Every bodybuilder, whether pro or amateur, wants to increase their levels of testosterone. In fact, pretty much every guy wants to increase their testosterone levels. And this is for good reason: testosterone is the male hormone and it’s responsible for all the things that make a man more masculine and more ‘alpha’. This includes muscular power as well as lower body fat: so if you can increase your levels of T, you’ll look much more like Mr Olympia.
How to Boost Testosterone Safely
There are tons of different things you can do to increase your testosterone. This is actually how steroids affect the body, though of course these also have some serious side effects not to mention being illegal. Worse, they can eventually ruin your body’s ability to produce testosterone naturally, leaving you with rock-bottom levels of it by default and making you reliant on HRT for the rest of your life.
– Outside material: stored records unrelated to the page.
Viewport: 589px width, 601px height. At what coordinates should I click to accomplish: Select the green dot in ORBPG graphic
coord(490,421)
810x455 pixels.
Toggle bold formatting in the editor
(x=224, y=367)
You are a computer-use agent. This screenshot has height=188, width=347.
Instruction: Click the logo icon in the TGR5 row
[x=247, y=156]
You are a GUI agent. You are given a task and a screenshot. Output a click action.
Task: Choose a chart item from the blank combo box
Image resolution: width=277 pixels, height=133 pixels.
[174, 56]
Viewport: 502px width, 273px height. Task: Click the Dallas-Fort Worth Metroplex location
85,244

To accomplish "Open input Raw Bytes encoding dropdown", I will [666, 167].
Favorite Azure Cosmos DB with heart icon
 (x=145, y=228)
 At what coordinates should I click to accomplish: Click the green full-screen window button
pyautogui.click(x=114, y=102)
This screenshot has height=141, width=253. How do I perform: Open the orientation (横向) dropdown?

Supplements with natural testosterone-boosting components are a great alternative way to boost testosterone safely and they really do work – but you can take this even further by using the right exercises in the gym.
The thing is, simply working out is actually one of the very most effective ways to raise T – and the more intensive your workouts and the more compound, the more muscle you’ll burn.
That last point is important: it is compound exercises that really increase testosterone. Any exercise that involves more muscle will result in more testosterone. And the best exercises for using maximum muscle? Those would be leg moves…
Here are some leg exercises that will really get your T flowing.
Squats: Squats are by far one of the most powerful and compound movements that you can use in order to build testosterone. That’s because they let you really load up the weight and they incorporate all of the leg muscles to drive through the heel. To perform these for maximum testosterone benefit, just grab a heavyweight that will challenge you and squat deep.
Bodyweight Squats: Bodyweight variations in squats can also build a lot of testosterone in just the same way. To make sure this move is challenging enough though, you’re going to need to make it more difficult. Try moving slower, for instance, or using one leg. Another variation is one you can do just with your bodyweight. Jumping squats activate fast-twitch muscle fiber as you try to explosively launch yourself into the air. As far as your body is concerned, acceleration is actually the same as resistance!
Lunge Steps: Lunges are a fantastic move you can use anywhere to drive up your T and to build strong quads, hamstrings, and glutes. To make them more enjoyable and challenging even without the weight, use lunge steps in order to step through each repetition and to travel around the room as you do so.
Calf Raises: Never forget the calves when training your legs! A great way to work out the calves is with raises and calf ‘pulses’. Step onto an elevated platform such as a weight plate with your heels hanging over the edge. Let your calf stretch all the way to the ground and then ‘pulse’ upward.
For maximum benefit, perform four sets of each of these moves for around 10-12 reps, up to 15-20 for bodyweight squats.